A minister was out preaching the gospel on the street one day and came across a horrible sinner. As he was preaching, the sinner came up to him and said that he believed and repents of his sin. The minister was overjoyed and told him that he should come to church. The man instantly replied, "Should I prepare a sermon? I would like to hold a meeting with the elders and see if we can make some changes in the church and direct the funds to certain areas I think would be best?" The minister was puzzled. Did this man think that because he was forgiven that he was someone qualified to be an elder?
"I'm not sure what you mean," the minister replied. "You would be coming to church as a layman, not a pastor."
"But I'm forgiven by grace. You just said that it isn't by works. We're all sinners, and that means that you too are a sinner. If you're a sinner and I'm a sinner then we are equally qualified to be a pastor."
"I don't think you understand," the minister said. Although it is true that everyone has sinned, not everyone has come to master themselves in a way so that they walk not in the flesh and sin but in the Spirit. Ministers are to have mastered themselves in such a way so as to not commit egregious sins or have a pattern of conduct in their lives where sin widely marks their character. If a minister sins, it should not be of an egregious nature, i.e., a sin that leads to death or gets the death penalty in the law, but rather sins that can be atoned for in the law, but even they should be fewer and far between rather than making up his overall character."
"That seems like you are saying that you are better than me," the man replied. "That sounds like the sinner and publican story in the Bible, where he says he's not as great as a sinner as the other man."
The minister replied, "Well, first that story isn't about whether someone can have mastered their sin more than another. It's about the fact that both men are sinners and one refuses to acknowledge his sin and the other acknowledges it." There is nothing in that story that has to do with qualifications for ministry but rather it is a story of forgiveness and right standing with God."
"I just think if we're all saved by grace, then no one is better than anyone," said the man.
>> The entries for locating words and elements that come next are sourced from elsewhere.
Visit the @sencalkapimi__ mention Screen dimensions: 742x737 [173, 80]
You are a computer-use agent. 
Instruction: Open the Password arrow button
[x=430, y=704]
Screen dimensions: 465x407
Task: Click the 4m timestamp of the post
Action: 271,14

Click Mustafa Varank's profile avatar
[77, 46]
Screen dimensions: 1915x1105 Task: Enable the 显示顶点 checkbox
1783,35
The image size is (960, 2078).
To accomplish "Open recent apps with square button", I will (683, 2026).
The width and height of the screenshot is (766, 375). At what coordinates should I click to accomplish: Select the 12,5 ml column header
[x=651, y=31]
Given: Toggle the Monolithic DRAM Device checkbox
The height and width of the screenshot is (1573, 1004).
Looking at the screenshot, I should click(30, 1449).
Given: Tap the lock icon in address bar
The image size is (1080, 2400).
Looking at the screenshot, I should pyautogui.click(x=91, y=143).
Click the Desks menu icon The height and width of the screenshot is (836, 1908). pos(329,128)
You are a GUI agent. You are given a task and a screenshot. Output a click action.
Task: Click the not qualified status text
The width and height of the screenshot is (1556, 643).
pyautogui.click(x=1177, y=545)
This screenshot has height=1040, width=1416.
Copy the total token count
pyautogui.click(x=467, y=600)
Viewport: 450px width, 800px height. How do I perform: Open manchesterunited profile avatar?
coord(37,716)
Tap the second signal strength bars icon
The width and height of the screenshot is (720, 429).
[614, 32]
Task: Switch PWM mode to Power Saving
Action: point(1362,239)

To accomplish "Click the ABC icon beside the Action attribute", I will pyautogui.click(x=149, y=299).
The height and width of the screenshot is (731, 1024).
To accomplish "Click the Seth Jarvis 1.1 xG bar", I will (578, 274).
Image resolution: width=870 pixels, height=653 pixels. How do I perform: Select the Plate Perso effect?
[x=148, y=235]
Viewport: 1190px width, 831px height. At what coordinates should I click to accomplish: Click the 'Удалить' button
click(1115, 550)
"I think you're thinking of it as a competition," said the pastor. "It's simply a matter that some are infants, some are children, some are young men, and some are old men, or elders in terms of their maturity in the Lord. It has nothing to do with being better in nature. An old man is not better than an infant. They are both human. But an old man is better at understanding than an infant. An old man is better at lots of things an infant is not as good at doing until he matures. There is a difference between one's value in nature versus what he is fit to do in life. A brain surgeon is not better than I am as a human being, nor is he somehow less in need of God's forgiveness and grace than I am. But he is more qualified to be a brain surgeon than I am."
"I see," said the man. "So being forgiven is a completely different issue than whether someone is qualified for a specific ministry."
"Yes," replied the minister.
"I get it now. I should then just participate in the church as a layman until the day, perhaps, that I might mature. If I evidence immaturity by sinning egregiously or having my life characterized by the struggle of sin then I should refrain from ministry because that is evidence, not that I am not forgiven, but that I have not obtained maturity yet."
"That is correct," said the minister. "If only everyone understood that."